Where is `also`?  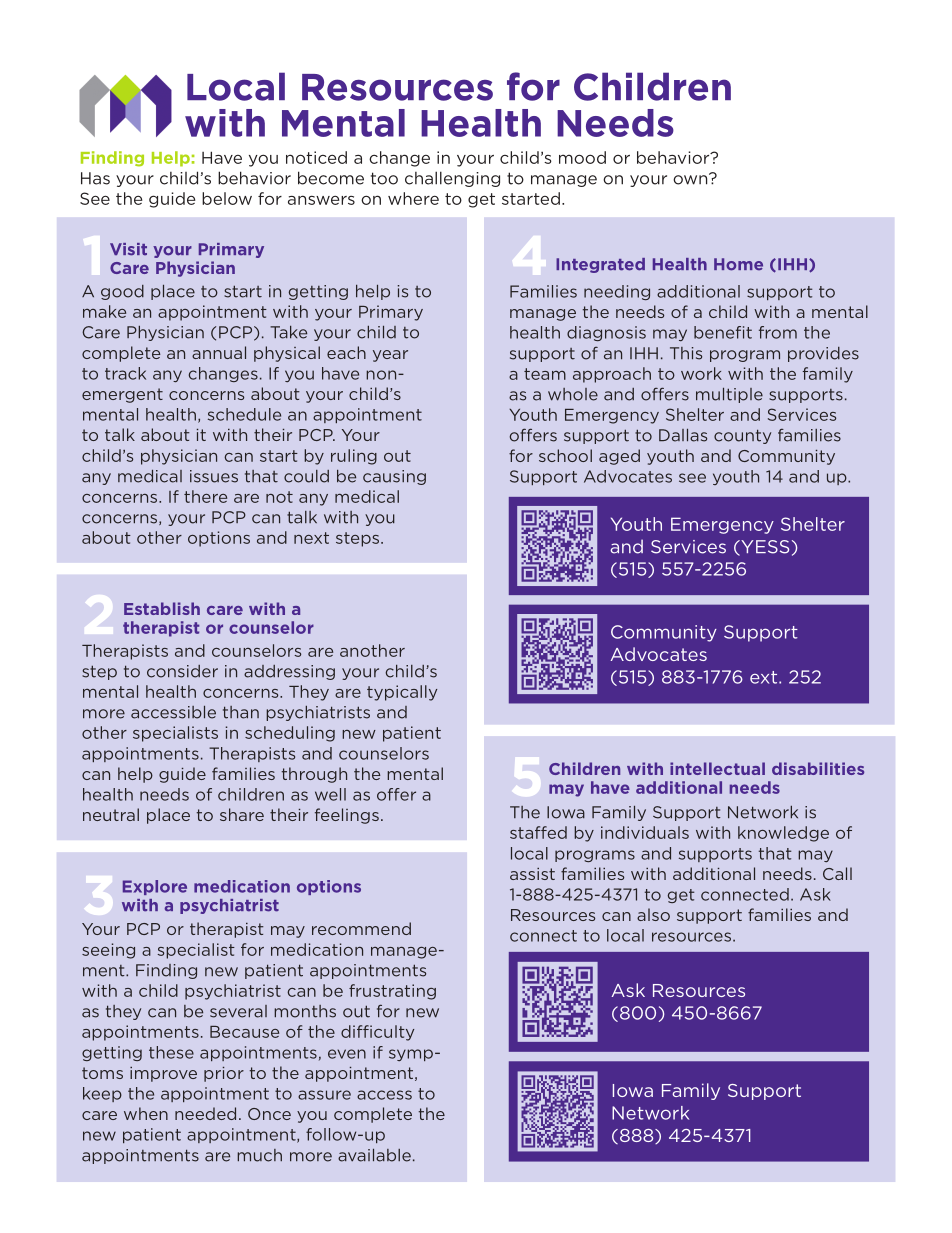 also is located at coordinates (653, 914).
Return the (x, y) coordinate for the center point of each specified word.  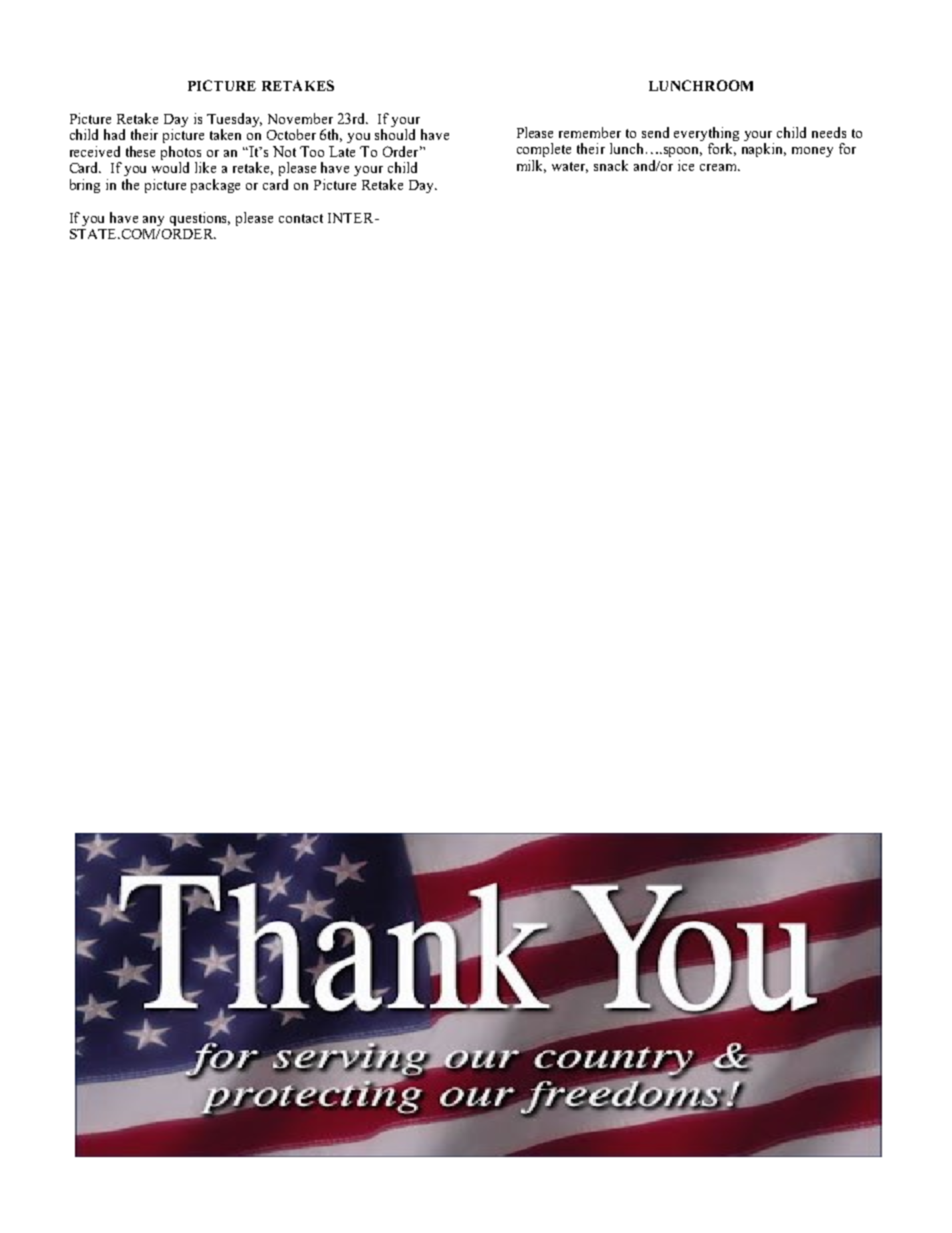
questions (200, 219)
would (170, 167)
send (655, 132)
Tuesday (234, 121)
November (300, 118)
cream (720, 167)
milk (531, 166)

Task brief:
Copy out, without changes, the lines from the one containing "Return the (x, y)" through the end of the lines, leaving the pictures out.

Solution for this task:
Return the (x, y) coordinate for the center point of each specified word.  
questions (200, 219)
would (170, 167)
send (655, 132)
Tuesday (234, 121)
November (300, 118)
cream (720, 167)
milk (531, 166)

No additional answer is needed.